The same IV catheter complications that occur in hospitalized patients can occur in outpatients. Phlebitis, thrombosis, local infection, leakage, and bacteremia have been reported [20,23 – 26]. We cannot be certain if caregivers complied with our instructions to examine the IV site every 4 hours after ED discharge. However, none of our patients had experienced a significant catheter-related complication by the time of their follow-up visit. No patient had signs of cellulitis or thrombophlebitis at the IV catheter site, and all catheters, with the exception of the one removed by a parent, were functional for the second antibiotic infusion. Adverse events related to outpatient IV antibiotic therapy reported by previous studies probably relate, in large part, to catheters that are centrally placed (eg, peripherally inserted central catheter lines) and to catheters that remain in place for extended periods [24 – 26]. Because parents were not required to prepare and administer medication at home, the Infection control pitfalls inherent to this process [25] were avoided.

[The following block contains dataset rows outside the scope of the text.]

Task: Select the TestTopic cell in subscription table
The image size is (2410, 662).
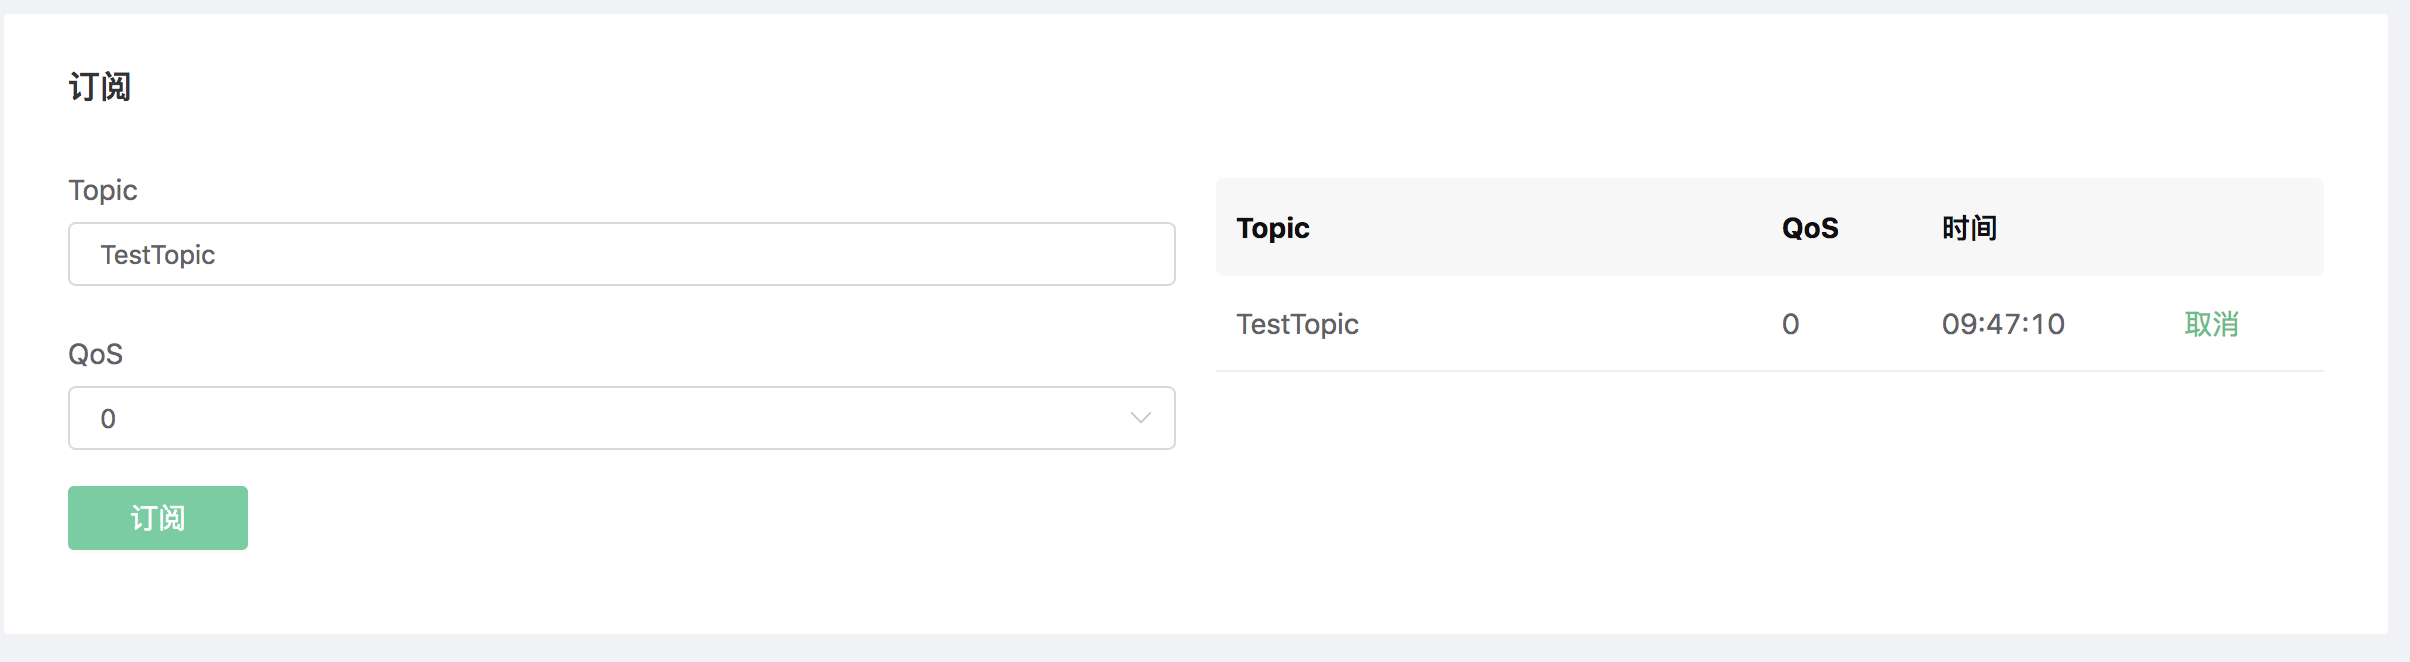Action: click(x=1297, y=324)
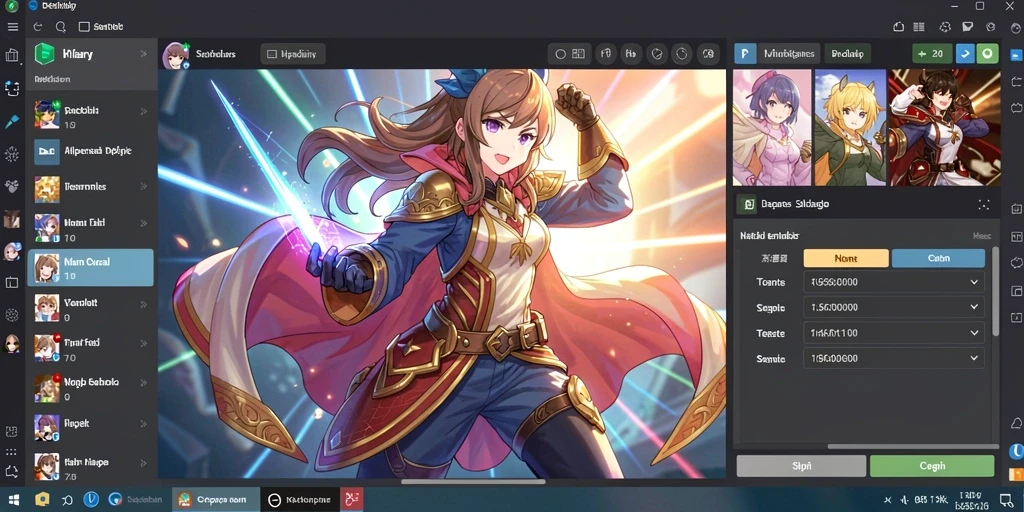The width and height of the screenshot is (1024, 512).
Task: Open the hamburger menu in the top-left corner
Action: point(12,27)
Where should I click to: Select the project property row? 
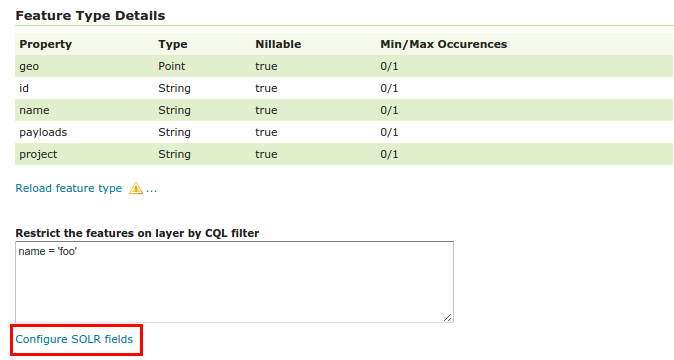[x=344, y=154]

Our study is limited by its retrospective design. Although none of our study patients returned to our hospital after their second visit, it is possible some were treated at other institutions for a deterioration in their condition. Because our study population represents a convenience sample, selection bias may have excluded patients that would have made our results less compelling.

Consistent with typical clinical practice, sputum culture specimens were not routinely obtained from patients with pneumonia nor were cultures routinely obtained from patients

with cellulitis. The child with mastoiditis was treated empirically without aspiration of the mastoid air cells or middle ear. Because all of these patients improved clinically, it is unlikely that significant in vivo ceftriaxone resistance was present. However, in different communities and over time, emerging antibiotic resistance, especially methicillin- resistant Staphylococcus aureus, may limit the usefulness of empiric ceftriaxone therapy for certain conditions.

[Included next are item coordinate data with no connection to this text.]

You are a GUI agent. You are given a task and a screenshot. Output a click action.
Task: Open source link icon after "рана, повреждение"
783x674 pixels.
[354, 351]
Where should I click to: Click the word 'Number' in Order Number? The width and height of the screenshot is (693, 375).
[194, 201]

It is important to emphasize that the patients studied were selected for outpatient IV antibiotic therapy at the discretion of the treating physician. Other treatment strategies, including the administration of an intramuscular dose of antibiotic followed by oral therapy or oral therapy alone, may have been effective. The purpose of our study, however, is to demonstrate that outpatient IV therapy is feasible in selected pediatric patients for whom parenteral antibiotics are judged to be desirable and for whom maintaining IV access pending 24 hour follow-up is considered to be pragmatic.

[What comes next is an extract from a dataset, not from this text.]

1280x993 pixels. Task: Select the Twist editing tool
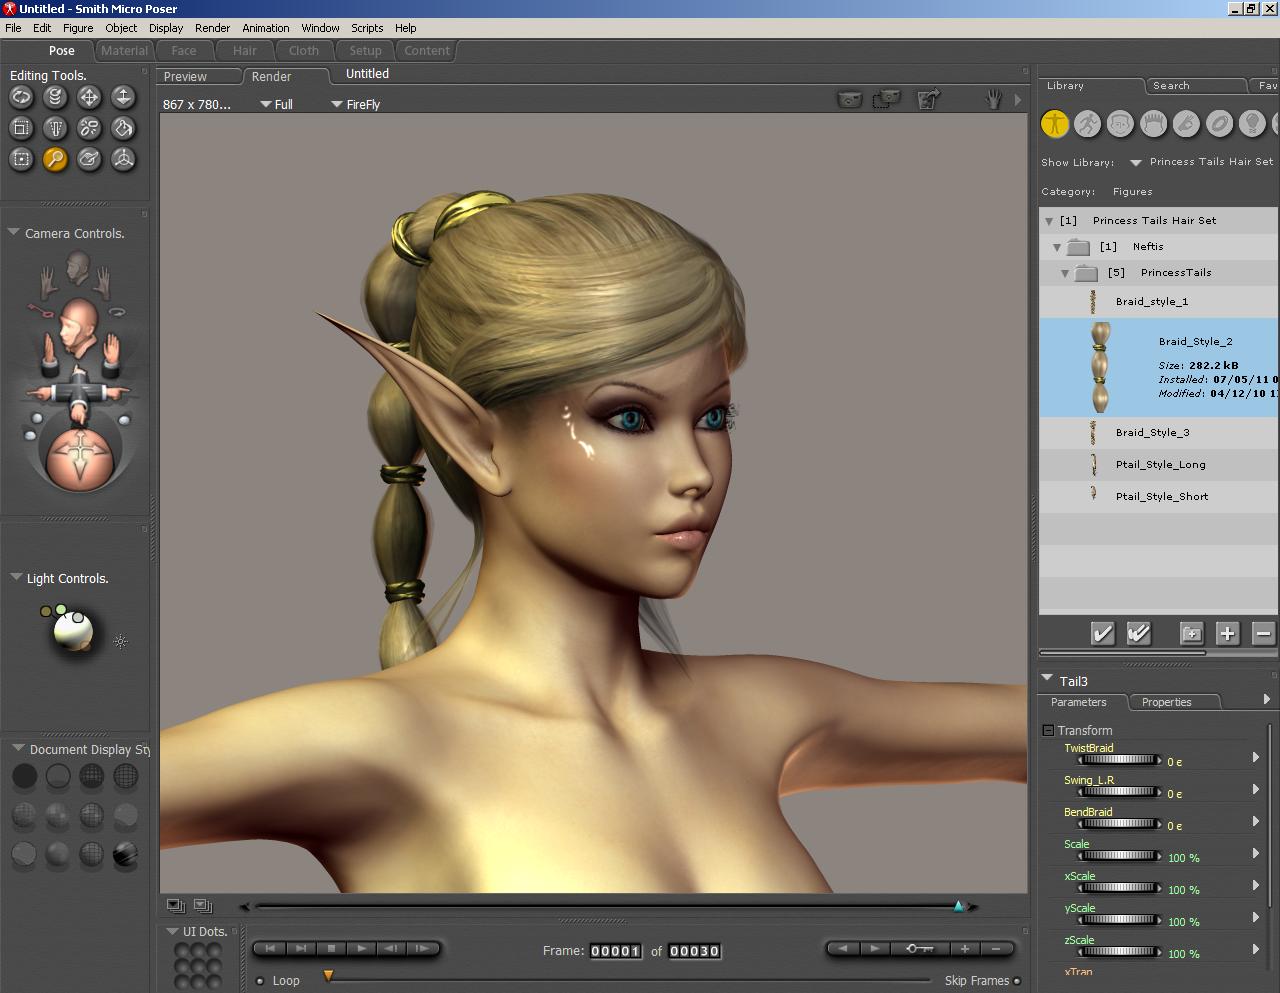[55, 97]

We feel that peripheral IV catheters for pediatric patients can be successfully secured and maintained at home by reliable caregivers for a period of 24 hours. Their use for short-term parenteral therapy for infectious conditions in pediatric outpatients seems feasible. Further study to examine adverse events, cost, and patient satisfaction is warranted. Further study may also be warranted to determine if the concept of maintaining an IV catheter at home for scheduled ED or clinic follow-up the next day may be applicable to other therapies (eg, serial doses of clotting factor for injured hemophiliacs, IV fluids for children with acute gastroenteritis at risk for failing home therapy, or antibiotics for low-risk febrile infants managed as outpatients).